El cardenal Jorge Urosa sabino señaló que el Gobierno no ha dado señales que avalen una negociación / Foto: Cortesía

Las propuestas de diálogo y de negociación en medio de la creciente crisis de Venezuela son una constante. La posibilidad de nuevos acercamientos la han asomado voceros del Gobierno y también de la comunidad internacional, al tiempo que han sido rechazadas o condicionadas por dirigentes de la oposición.
En ese contexto: ¿Cuáles son los escollos que deben sortearse para llegar a un nuevo estadio de diálogo en pro de Venezuela? El politólogo Fernando Spiritto señaló: “No creo sea viable iniciar un proceso de diálogo en este momento puesto que existe desconfianza hacia el Gobierno y la oposición evidencia signos de división. Para ir a una nueva fase de negociación, los adversarios de la revolución deberían estar unidos en cuanto a objetivos comunes. En caso contrario, estaríamos en presencia de una negociación parcializada y no se lograrían los objetivos”.
Sin embargo, Spiritto llama a no satanizar el diálogo como alternativa y pide no cerrarse a esa posibilidad.

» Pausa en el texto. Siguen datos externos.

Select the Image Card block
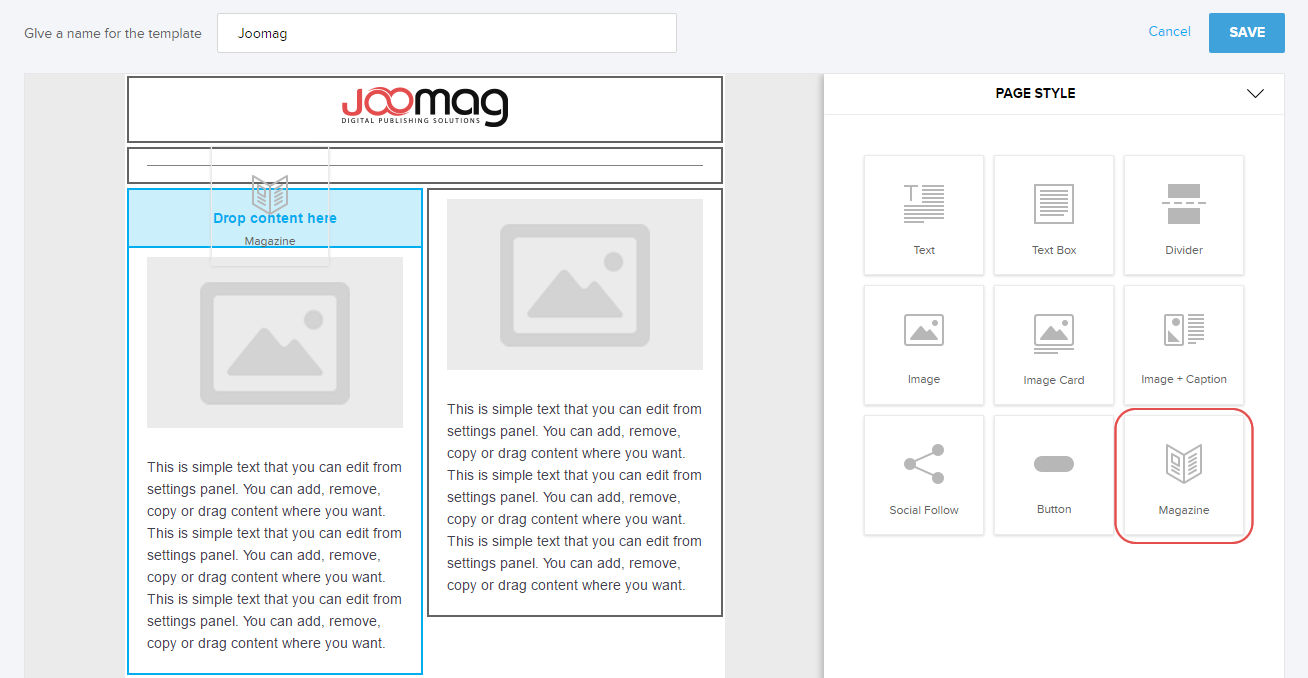1308x678 pixels. pos(1053,344)
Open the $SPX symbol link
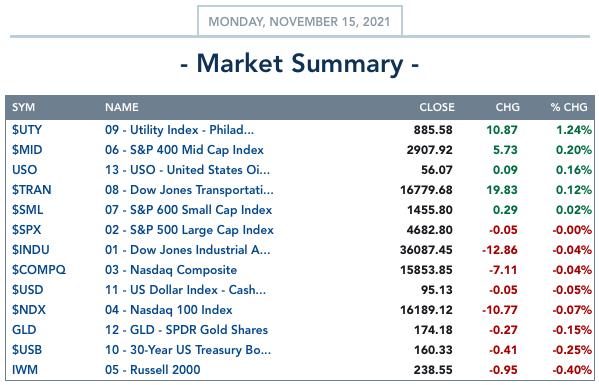Screen dimensions: 599x385 point(26,230)
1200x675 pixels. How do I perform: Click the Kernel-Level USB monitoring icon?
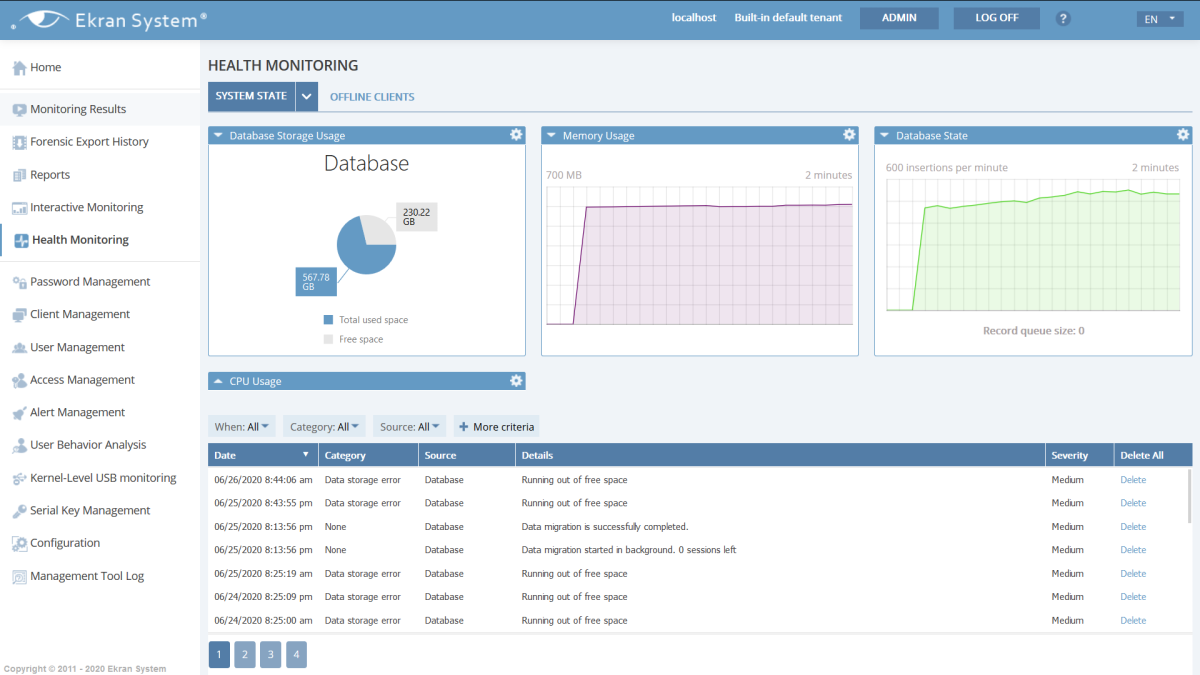[19, 479]
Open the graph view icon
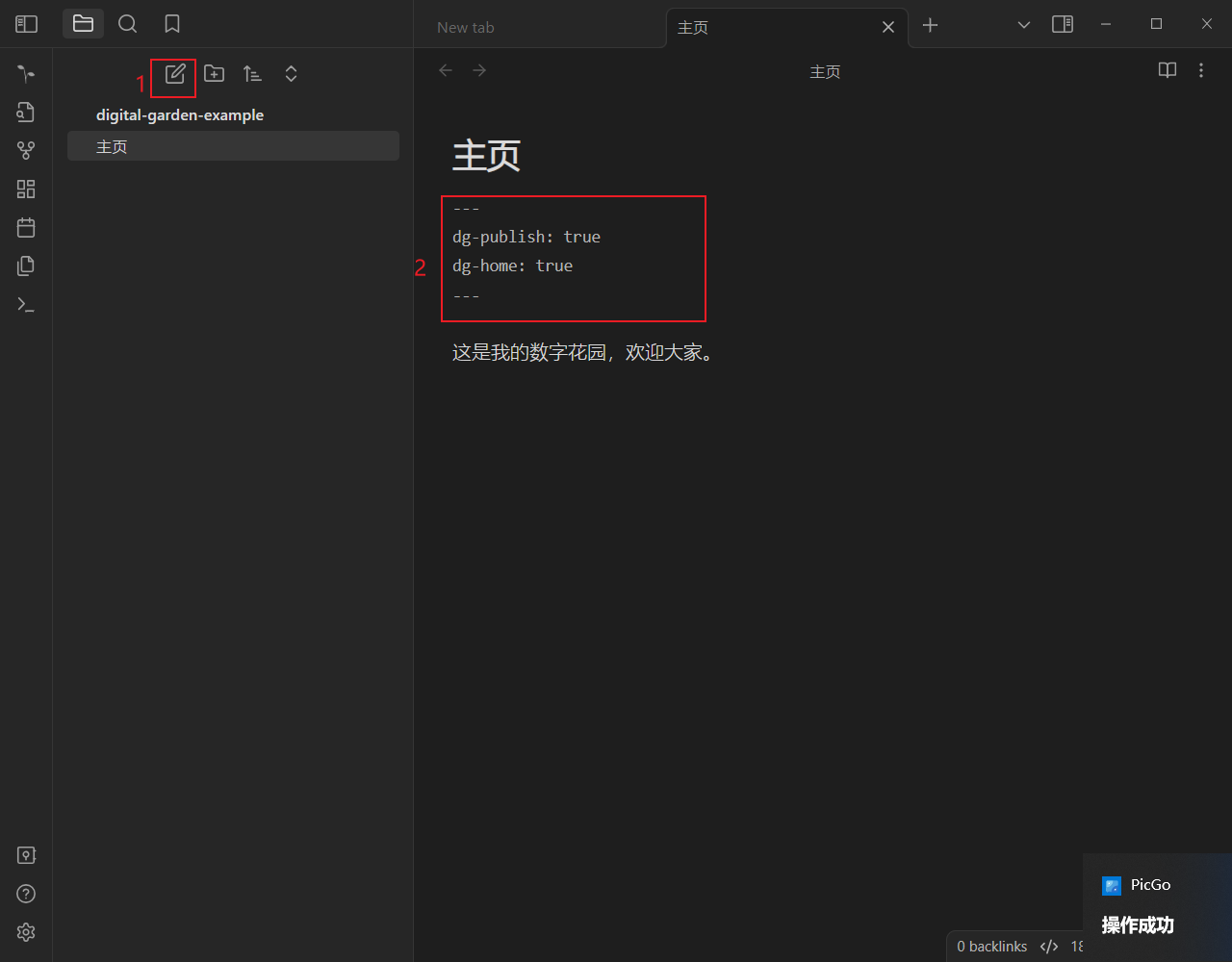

Recuerda que en política resulta difícil predecir escenarios y más cuando se trata de unas circunstancias tan dinámicas como las actuales.
“Tarde o temprano cualquier situación pasa por la de negociación y diálogo y de ceder cosas cada una de las partes, especialmente cuando hay una alternativa de conflicto abierto”, argumentó Fernando Spiritto.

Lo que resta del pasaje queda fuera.